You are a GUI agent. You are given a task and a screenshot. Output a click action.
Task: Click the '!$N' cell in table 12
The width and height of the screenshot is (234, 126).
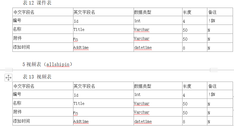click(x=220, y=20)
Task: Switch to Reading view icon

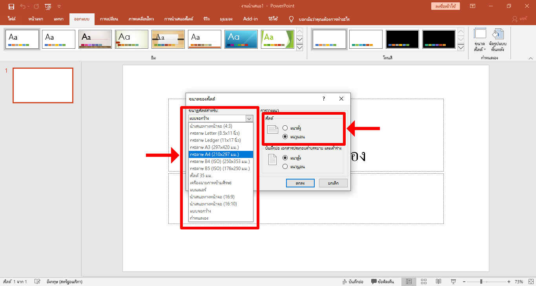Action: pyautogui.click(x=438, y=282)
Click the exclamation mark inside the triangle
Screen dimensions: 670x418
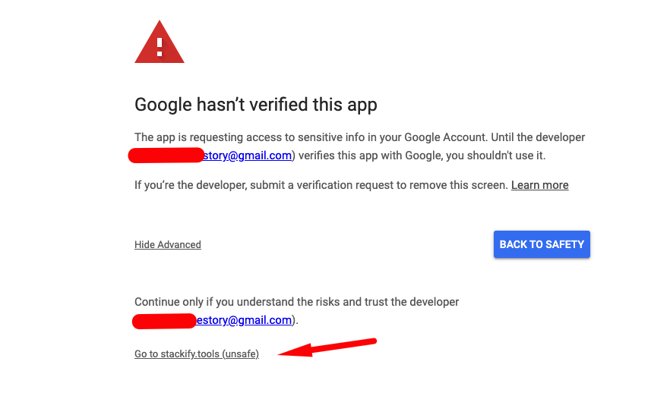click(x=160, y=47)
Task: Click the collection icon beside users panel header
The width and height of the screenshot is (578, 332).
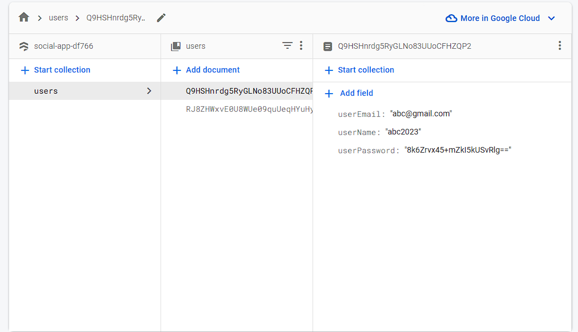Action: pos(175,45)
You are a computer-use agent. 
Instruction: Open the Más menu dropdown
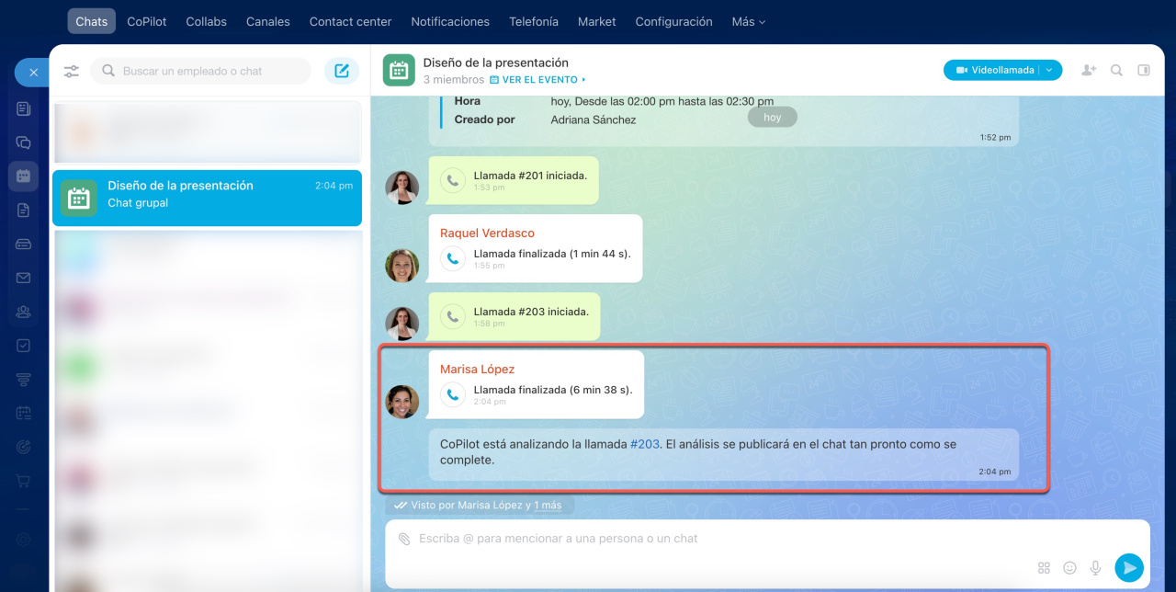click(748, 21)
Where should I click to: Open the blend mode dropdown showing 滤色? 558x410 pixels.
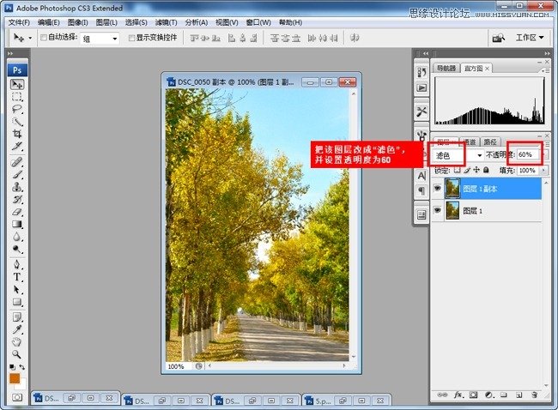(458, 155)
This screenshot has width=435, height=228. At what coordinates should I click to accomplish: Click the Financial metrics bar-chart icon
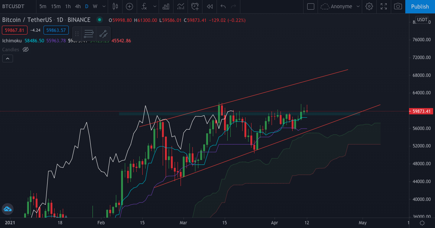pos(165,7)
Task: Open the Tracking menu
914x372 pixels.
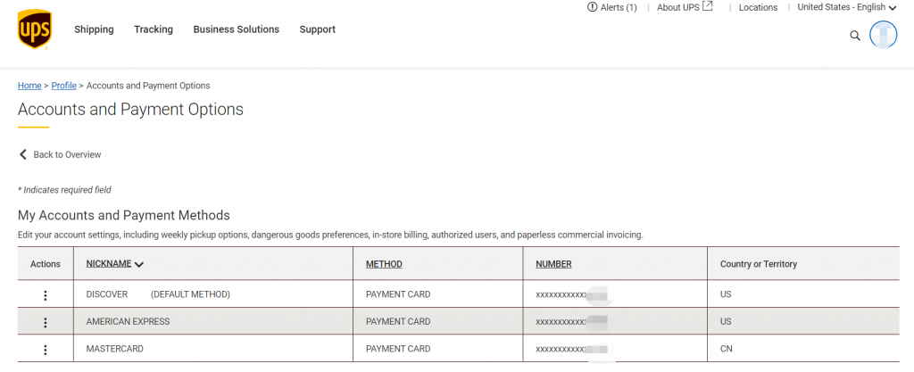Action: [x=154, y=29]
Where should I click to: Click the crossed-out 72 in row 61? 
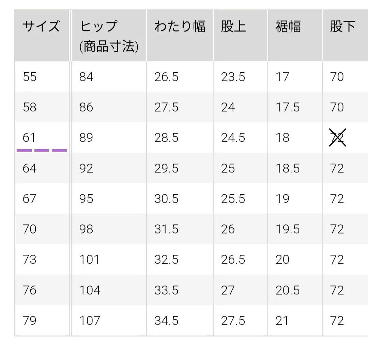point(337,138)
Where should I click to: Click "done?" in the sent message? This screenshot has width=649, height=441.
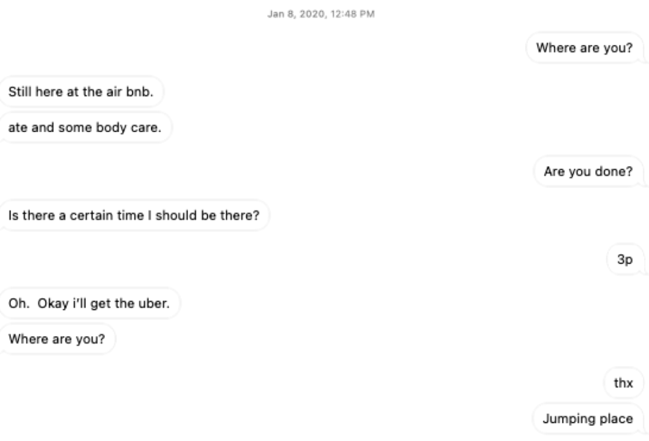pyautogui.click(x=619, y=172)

____

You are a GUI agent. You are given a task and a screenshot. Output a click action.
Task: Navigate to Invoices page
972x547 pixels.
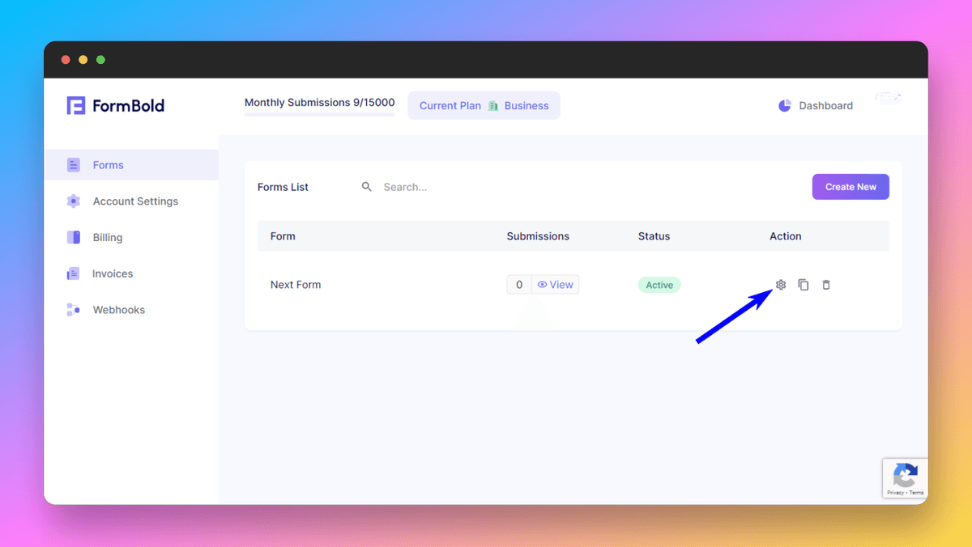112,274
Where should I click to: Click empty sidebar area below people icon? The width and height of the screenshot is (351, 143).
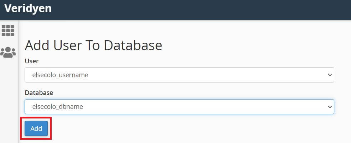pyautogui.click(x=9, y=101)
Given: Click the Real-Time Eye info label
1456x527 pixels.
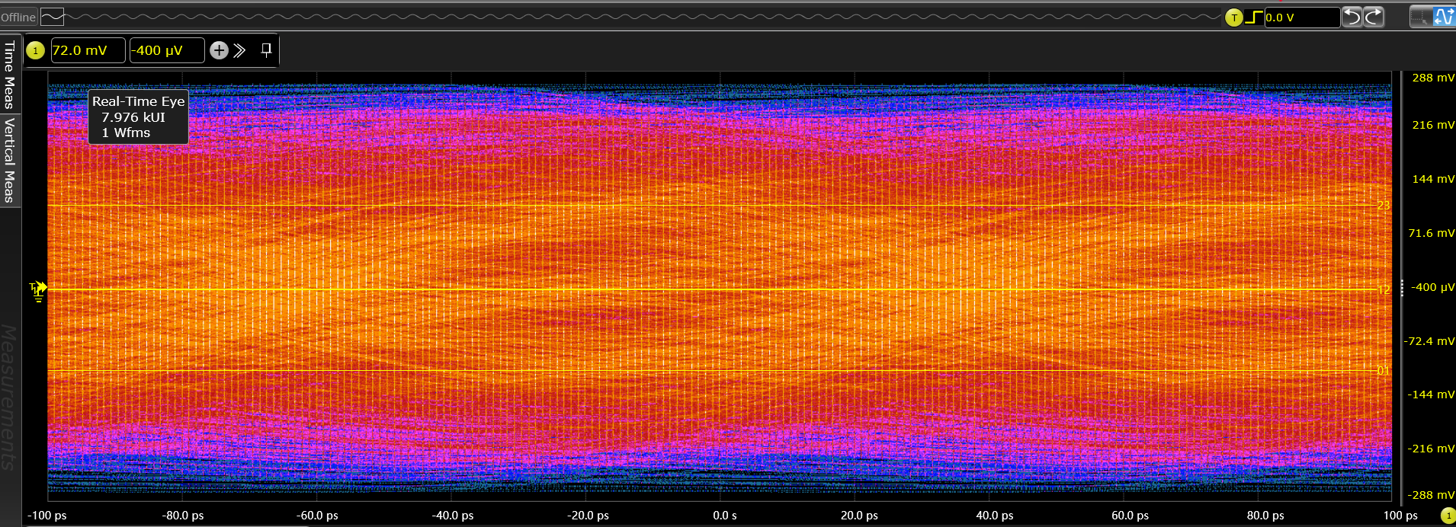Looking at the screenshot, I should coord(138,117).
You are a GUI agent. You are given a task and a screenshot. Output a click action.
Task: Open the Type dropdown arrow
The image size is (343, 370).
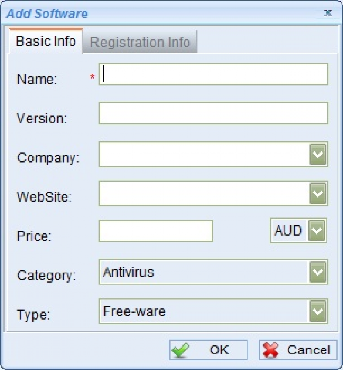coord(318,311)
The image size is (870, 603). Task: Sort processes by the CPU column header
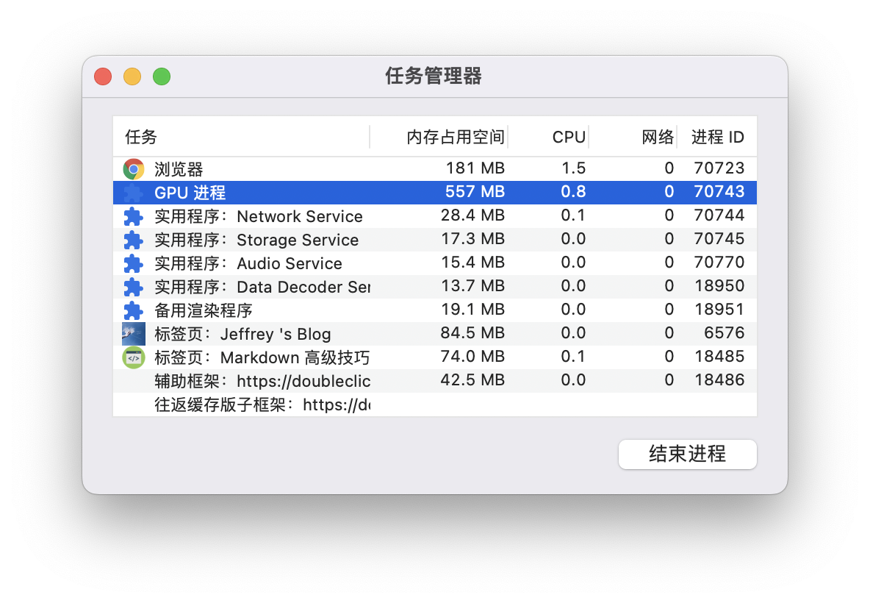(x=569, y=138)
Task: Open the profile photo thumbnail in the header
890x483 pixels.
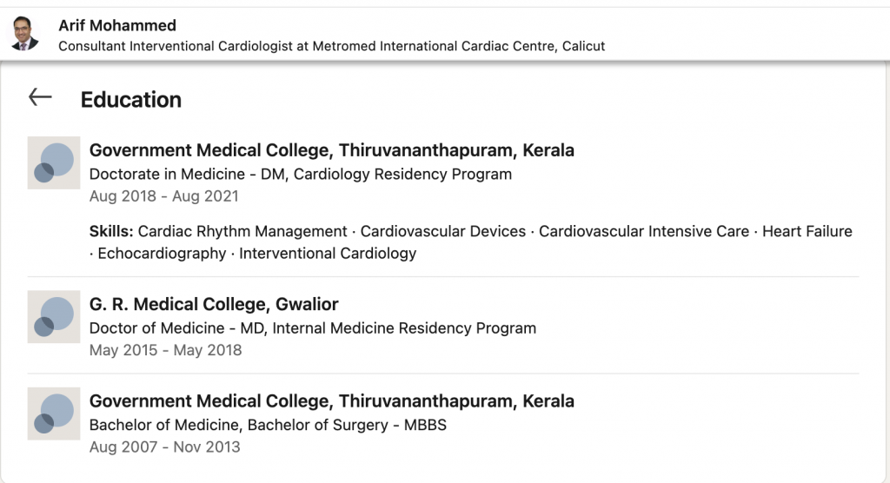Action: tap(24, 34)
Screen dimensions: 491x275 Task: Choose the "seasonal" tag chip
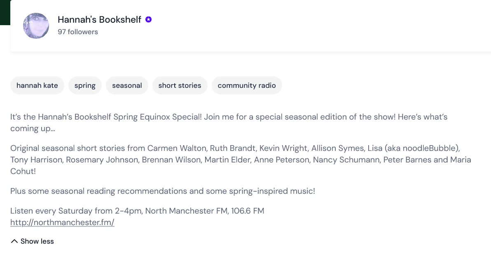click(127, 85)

____

### YOUR TASK:
Copy exactly the lines of the listing above between the one holding "Task: Navigate to Invoices page" and the one holding "Given: Click the Real-Time Eye info label", inclusive; omit all pictures.

### OUTPUT BELOW:
Task: Navigate to Invoices page
972x547 pixels.
112,274
Where should I click to: Click empty sidebar area below people icon? The width and height of the screenshot is (351, 143).
pyautogui.click(x=9, y=101)
Given: Click the Real-Time Eye info label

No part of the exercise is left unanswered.